Kehlkopfkarzinom (Kehlkopfkrebs)
Wenn ein Tumor im Kehlkopf entsteht
Das Kehlkopfkarzinom ist eine Krebserkrankung, die im Gewebe des Kehlkopfs entsteht. Der Kehlkopf spielt eine wichtige Rolle beim Sprechen, Atmen und Schlucken. Erste Beschwerden können Veränderungen der Stimme oder anhaltende Heiserkeit sein. Die Erkrankung entwickelt sich häufig über einen längeren Zeitraum. Eine frühzeitige ärztliche Abklärung ist wichtig, um die Diagnose zu stellen und eine geeignete Behandlung einzuleiten.
Sprechstunde
Ursachen & Symptome
Zu den wichtigsten Risikofaktoren für ein Kehlkopfkarzinom gehören langfristiger Tabakkonsum und regelmäßiger Alkoholkonsum. Auch bestimmte Schadstoffe oder langjährige Reizungen der Schleimhäute können das Risiko erhöhen.

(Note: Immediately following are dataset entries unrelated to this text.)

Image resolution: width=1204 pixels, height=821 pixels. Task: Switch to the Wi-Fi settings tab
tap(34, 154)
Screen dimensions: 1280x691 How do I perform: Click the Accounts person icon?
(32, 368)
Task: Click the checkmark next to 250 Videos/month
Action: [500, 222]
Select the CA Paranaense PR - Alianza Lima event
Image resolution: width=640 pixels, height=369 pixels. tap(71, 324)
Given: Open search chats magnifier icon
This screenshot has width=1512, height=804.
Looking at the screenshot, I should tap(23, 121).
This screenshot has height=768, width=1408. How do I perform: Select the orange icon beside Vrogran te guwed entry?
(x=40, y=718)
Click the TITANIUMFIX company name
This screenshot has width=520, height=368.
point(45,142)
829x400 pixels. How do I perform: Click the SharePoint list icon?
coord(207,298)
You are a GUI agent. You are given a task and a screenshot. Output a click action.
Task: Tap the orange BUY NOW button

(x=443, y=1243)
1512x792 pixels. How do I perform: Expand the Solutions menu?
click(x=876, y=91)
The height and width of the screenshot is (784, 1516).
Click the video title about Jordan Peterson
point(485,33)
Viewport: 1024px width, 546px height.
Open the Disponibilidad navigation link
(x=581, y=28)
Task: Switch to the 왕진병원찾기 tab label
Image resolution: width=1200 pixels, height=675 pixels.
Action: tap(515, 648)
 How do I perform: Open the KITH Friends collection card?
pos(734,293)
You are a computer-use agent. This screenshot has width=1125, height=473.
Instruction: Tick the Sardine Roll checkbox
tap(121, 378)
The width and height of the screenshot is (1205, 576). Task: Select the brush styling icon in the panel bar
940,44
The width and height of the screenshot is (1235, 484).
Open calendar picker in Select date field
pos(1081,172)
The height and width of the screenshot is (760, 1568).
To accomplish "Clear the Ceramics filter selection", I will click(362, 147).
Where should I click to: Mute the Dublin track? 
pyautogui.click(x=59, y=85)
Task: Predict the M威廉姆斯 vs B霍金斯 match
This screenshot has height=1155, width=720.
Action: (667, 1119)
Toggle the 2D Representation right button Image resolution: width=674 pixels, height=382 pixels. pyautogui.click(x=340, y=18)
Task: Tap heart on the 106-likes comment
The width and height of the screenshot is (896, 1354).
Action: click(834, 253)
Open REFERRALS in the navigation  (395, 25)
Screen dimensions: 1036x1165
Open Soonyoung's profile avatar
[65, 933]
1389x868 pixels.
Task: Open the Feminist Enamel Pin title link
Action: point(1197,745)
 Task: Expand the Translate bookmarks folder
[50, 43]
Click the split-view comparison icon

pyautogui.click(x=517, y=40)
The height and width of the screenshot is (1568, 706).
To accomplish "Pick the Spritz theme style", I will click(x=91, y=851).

Typische Symptome sind anhaltende Heiserkeit, Schluckbeschwerden oder ein Fremdkörpergefühl im Hals. Manche Betroffene bemerken auch Husten, Halsschmerzen oder eine Veränderung der Stimme. In fortgeschrittenen Stadien können Atembeschwerden oder Gewichtsverlust auftreten.
Anhaltende Heiserkeit, Schluckbeschwerden oder ein Kloßgefühl im Hals sollten ärztlich abgeklärt werden. Besonders wenn diese Beschwerden länger als zwei bis drei Wochen bestehen, ist eine Untersuchung sinnvoll. Eine frühe Diagnose kann die Behandlungsmöglichkeiten deutlich verbessern.
Vorsorge
Der wichtigste Schutzfaktor gegen ein Kehlkopfkarzinom ist der Verzicht auf Tabak und ein maßvoller Umgang mit Alkohol. Auch eine gesunde Lebensweise und regelmäßige ärztliche Untersuchungen können hilfreich sein. Anhaltende Heiserkeit über mehrere Wochen sollte immer ärztlich abgeklärt werden.
Abklärung
Zur Abklärung eines Kehlkopfkarzinoms wird der Kehlkopf meist mit speziellen Spiegeln oder einem flexiblen Endoskop untersucht. So kann das Gewebe direkt betrachtet werden. Ergänzend können bildgebende Verfahren eingesetzt werden, um Ausdehnung und Lage des Tumors genauer zu beurteilen. Eine Gewebeprobe ermöglicht die endgültige Diagnose.
Behandlung
Die Behandlung eines Kehlkopfkarzinoms richtet sich nach Größe, Lage und Ausbreitung des Tumors. Häufig kommen operative Eingriffe, Strahlentherapie oder eine Kombination verschiedener Therapien zum Einsatz. Ziel der Behandlung ist es, den Tumor zu entfernen und wichtige Funktionen wie Atmung und Sprechen möglichst zu erhalten.
Nachsorge
Nach der Behandlung eines Kehlkopfkarzinoms sind regelmäßige ärztliche Kontrollen wichtig. Dabei wird überprüft, ob sich neue Veränderungen im Kehlkopfbereich zeigen. Auch unterstützende Maßnahmen wie Sprachtherapie können eine wichtige Rolle spielen. Die Nachsorge hilft, mögliche Rückfälle frühzeitig zu erkennen.